*Consignes:*
**A)** Répondez à ces questions sur le récit des feux de camp :
(i) À quelle heure le campement est-il monté ?
(ii) Qu'est-ce qui a été sacrifié pour faire des brochettes de viande ?
(iii) Dans quelle région le feu a-t-il été allumé sous un fil barbelé ?
**B)** Prolongez le récit des feux de camp au-delà de sa dernière phrase.

La nuit tombe vite, à 18h le campement est monté.
Alors il faut trouver comment se divertir dans cette obscurité précoce. Rien de tel que le feu, l’hypnose par la danse des flammes. Sentir ses membres s’assoupir sous l’effet de la chaleur diffuse. Une cheminée de pierre fait luminion. Éclaire sous la jupe des arbres, révèle leur charpente balancée. Dans le foyer, une branche s’embrase, une traînée de sève expire, sifflement d’air sorti d’on ne sait où, sorte de gaz piégé par l’arbre comme ces gaz de schiste retenus dans la pierre. une douce odeur de résine grandît, puis de pomme de pin, pointe de mûre et de fenouil. J’ai sacrifié deux rayons de rechange pour faire des brochettes de viande. Elle vire du rouge au brun. La fumée s’empare de mes narines de mon palet, assèche la peau. Même le feu le plus modeste occupe l’attention de tous les sens.
Déjà le bois se durcit, semble devenir pierre, se sépare comme un caillou d’une falaise et tombe sèchement, claque sur le brasier, provoque une nue de cendre, posé dessus, puis ingéré, il devient tas.
Action répétée. La nuit est claire. Je n’ai jamais été aussi proche de la nuit syrienne de Yourcenar et son Hadrien. À mesure que le feu se tasse, se transforme en une simple surface, expirant une toile incandescente declinante. Une dernière fois quelque chose à l’intérieur du feu produit une légère détonation, suivie de quelques crépitements. Des étincelles s’élèvent puis deviennent cendres et planent, allégées de substances. Filaments gris et blancs agités par la cheminée d’air chaud. En fond, les étoiles apparaissent, le ciel s’étend. On dit une nuit inondée d’étoiles, étrange référence à l’eau pour signifier autant d’astres que de gouttes. Je m’allonge, porte ma main au visage et inspire l’air piégé par ma paume recroquevillée en forme de coquillage. La main construit une cavité d’où exhalent les odeurs de terre, d’écorces de pins, de feuilles de laurier et de paille.
J’hume la dernière trace de tout ce qui est passé. L’ultime souvenir des choses passe par l’odorat.
Puis, j’étire mes bras, mes jambes, agrandi la surface comme pour mieux embrasser la sérénité de l’instant. Accueillant enfin le silence, je m’assoupis.
Un soir au Kurdistan, je cherchais un lieu pour mon feu. Un lieu éloigné des champs d’herbes sèches. Et le seul endroit suffisamment minéral pour ne pas risquer d’incendies s’est situé sous un fil barbelé. Je décidais de faire mon feu à cet endroit. Le foyer éclairait les pointes qui brillaient chaudement. En fond les étoiles et dans l’ensemble des vallées en contre-bas, aucun village, tous les flancs de montagne semblant s’unir d’une même obscurité, d’une même liberté. La région est montagneuse, la vie s’accroche péniblement sur les versants abruptes, seuls quelques maquis kurdes persistent. Ils savent que cette région est difficile à maîtriser, à administrer. Le barbelé pendait comme un fil à linge, idiot, insensé face aux immensités lassives et offertes. Immensités de terres indociles et de ciels-fauves.

*Données:*

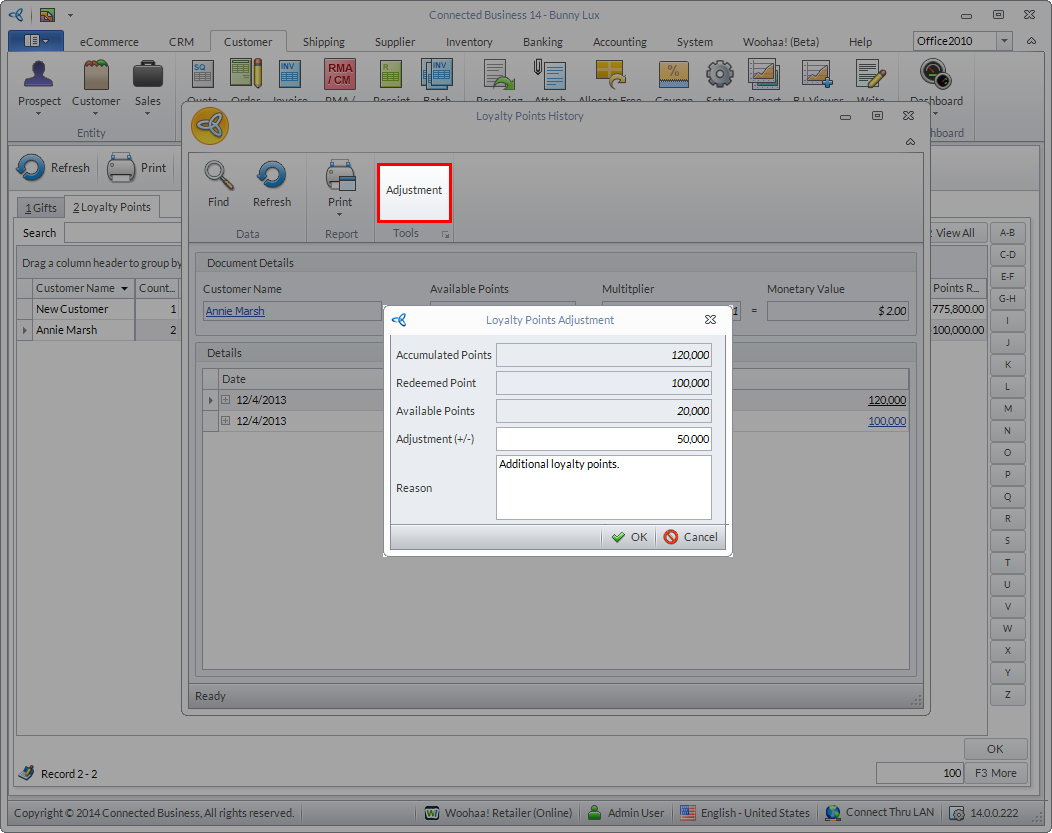
Task: Expand the second 12/4/2013 detail row
Action: coord(225,421)
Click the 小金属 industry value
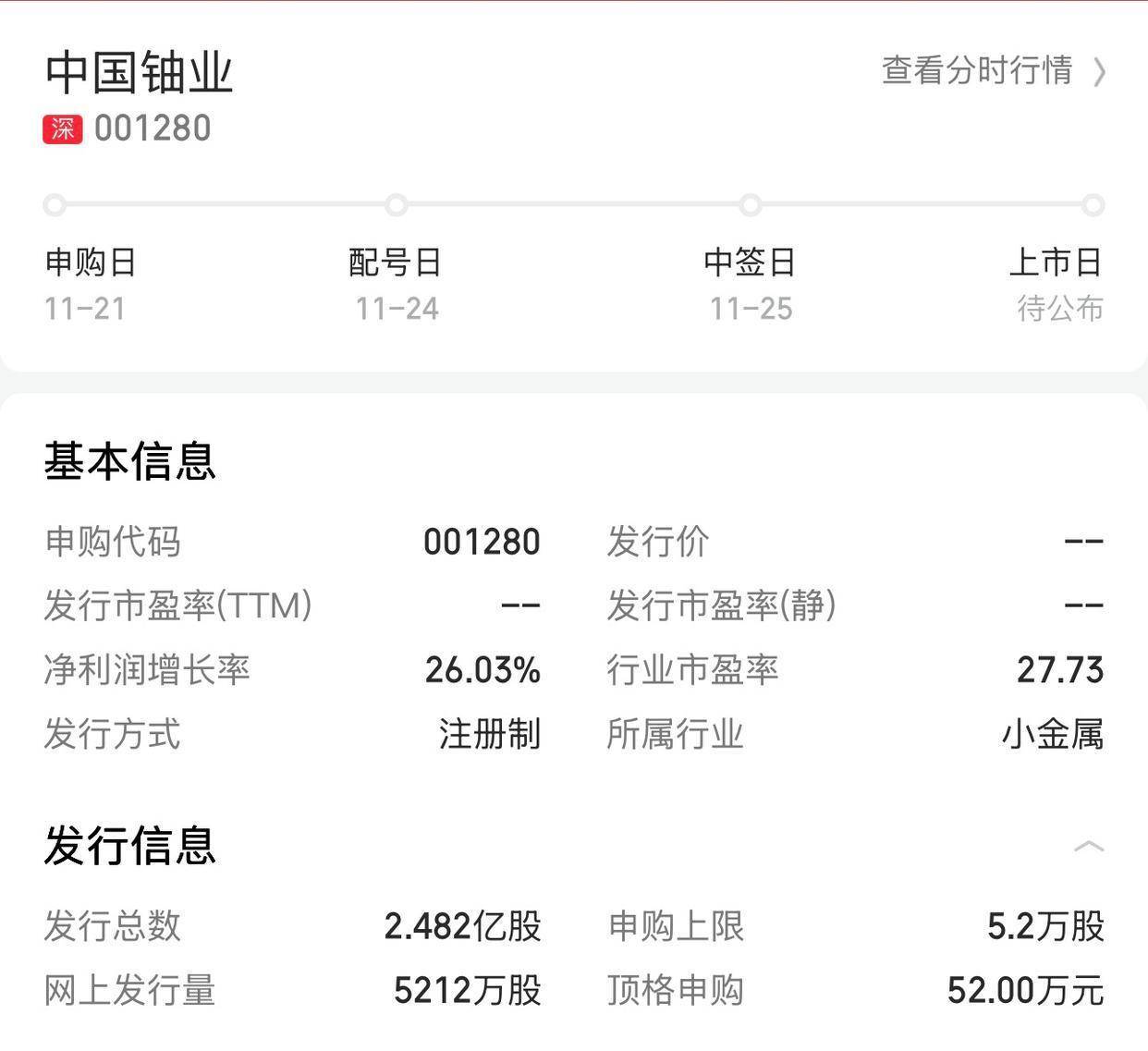 (x=1053, y=735)
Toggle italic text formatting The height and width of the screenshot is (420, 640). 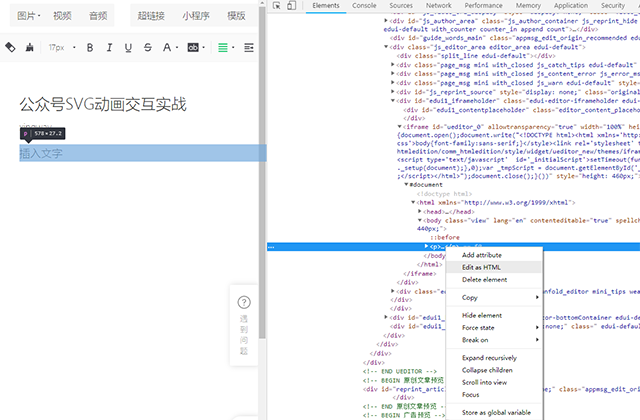point(108,47)

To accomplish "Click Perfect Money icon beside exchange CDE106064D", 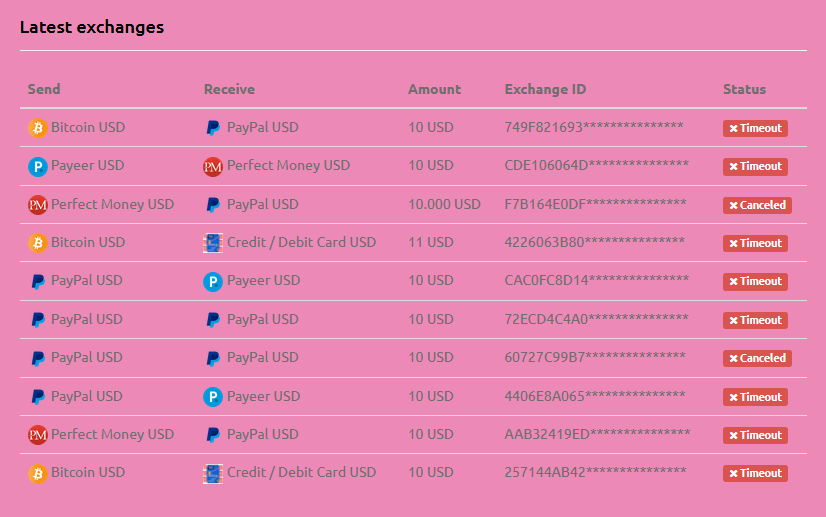I will 213,167.
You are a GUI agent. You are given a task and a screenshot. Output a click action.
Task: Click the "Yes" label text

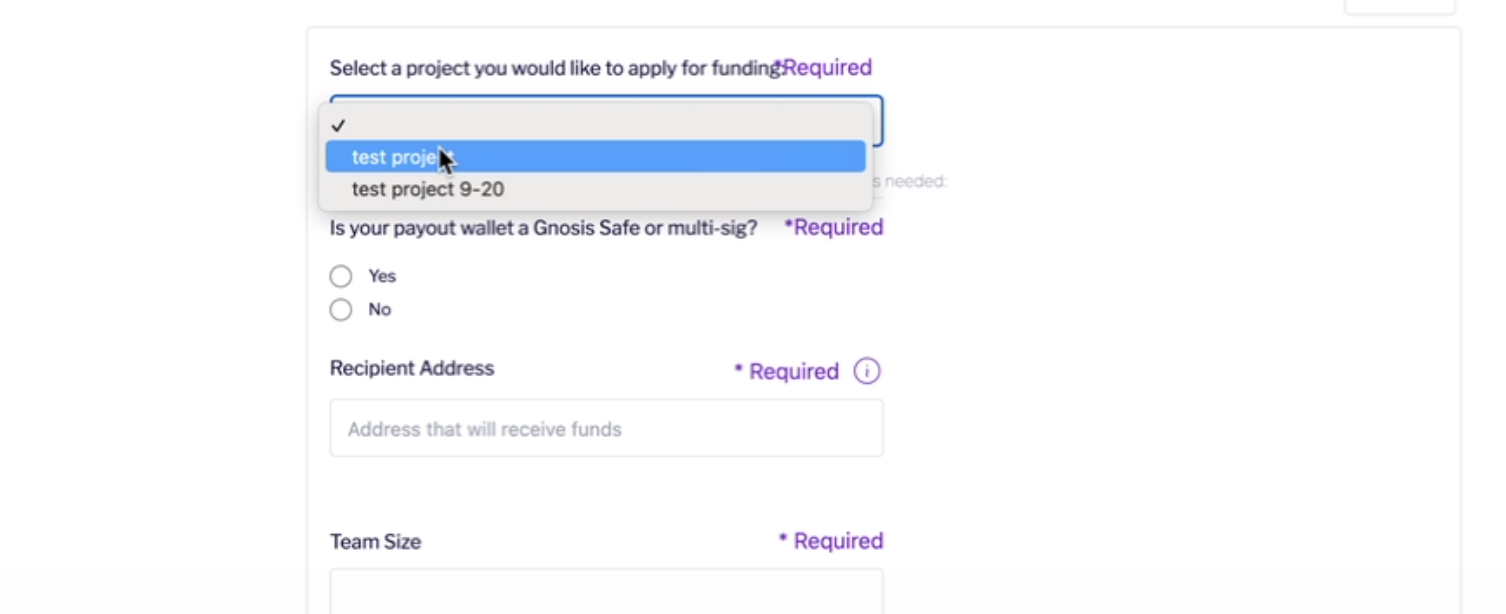(382, 276)
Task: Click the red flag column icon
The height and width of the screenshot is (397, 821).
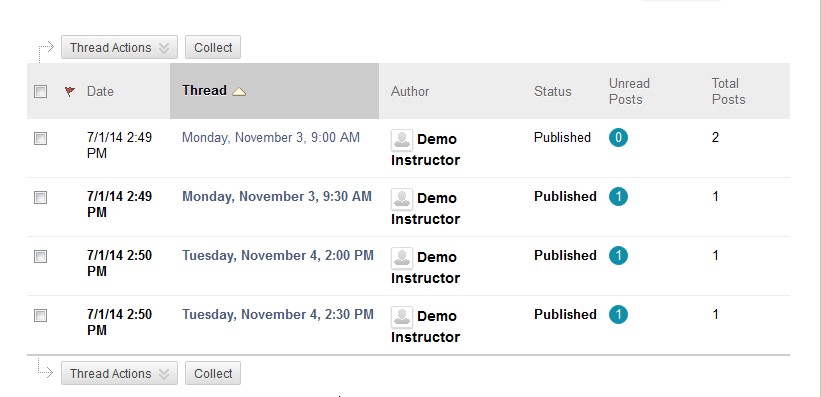Action: coord(70,92)
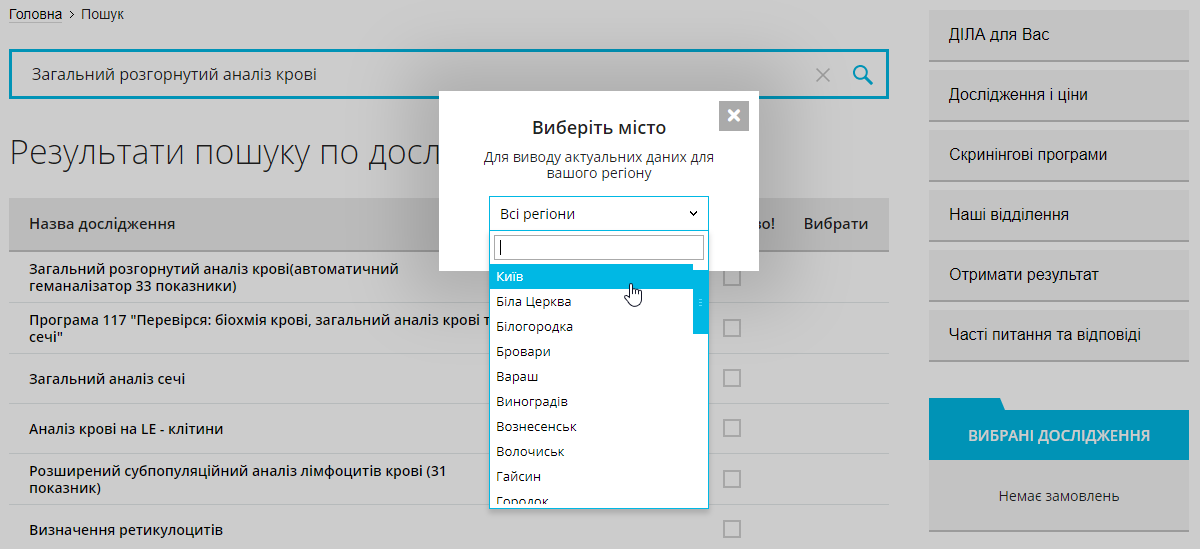Type in the city filter input field

[598, 248]
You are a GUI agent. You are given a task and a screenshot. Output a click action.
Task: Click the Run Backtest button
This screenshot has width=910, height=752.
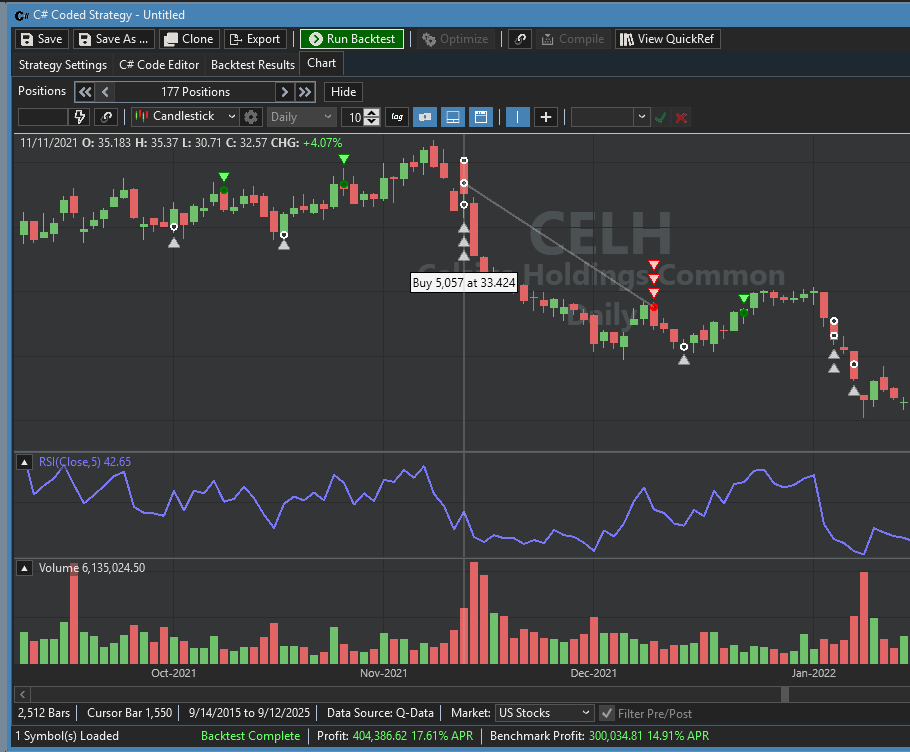click(x=352, y=39)
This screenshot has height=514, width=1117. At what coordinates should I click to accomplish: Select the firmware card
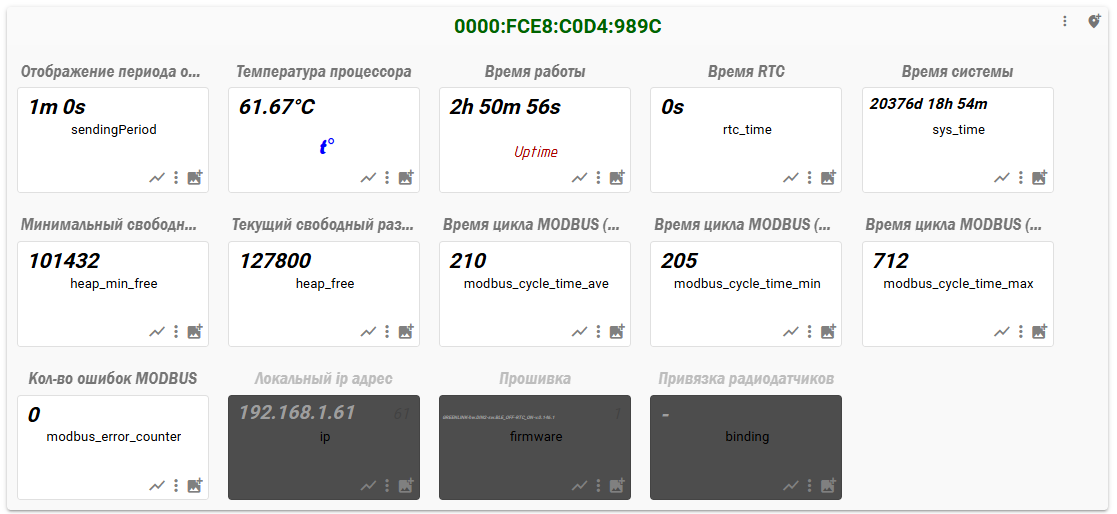[535, 447]
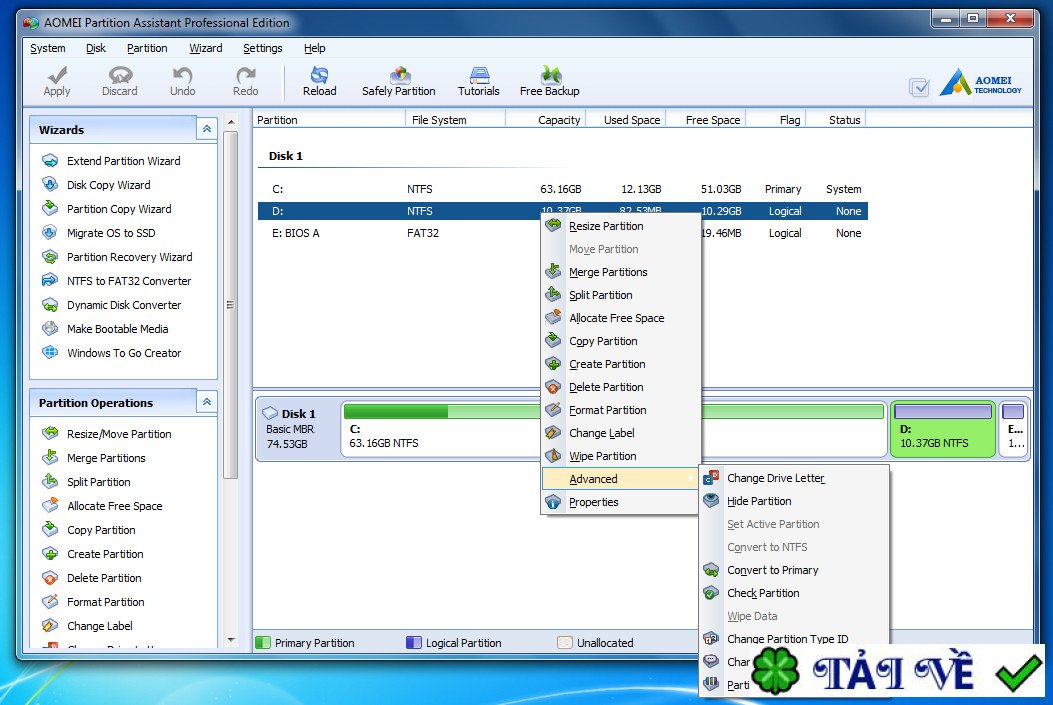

*Corrigé:*
**A)**
(i) À 18h.
(ii) Deux rayons de rechange.
(iii) Au Kurdistan.

**B)**
Mes bivouacs me rendent plus heureux que les haltes à l’hôtel, l’immeuble retient une chaleur immobile que la nuit ne chasse pas. Les fenêtres dirigent les regards. Un silence trop grand fait naître des acouphènes. Je préfère entendre les branches balancer sous le vent, la toile de tente s’infléchir, le sable caresser la surface. Même si je sais que je serai probablement réveillé une dizaine de fois, ce sera autant de rêves qui offriront leurs scènettes. Et impatient, je les attends.
Une nuit que je dormais sur la terrasse d’un restaurant suspendue dans un arbre, en face de yeni kale, le sommier s’est affaissé sous le poids de mes songes.
« J’ai dû rêver trop fort » disait bashûng.
Et Chateaubriand : « Alexandre Le Grand créait des villes partout où il courait, j’ai laissé des songes partout où j’ai traîné ma vie. »
La terre seule semble pouvoir soutenir mes aspirations.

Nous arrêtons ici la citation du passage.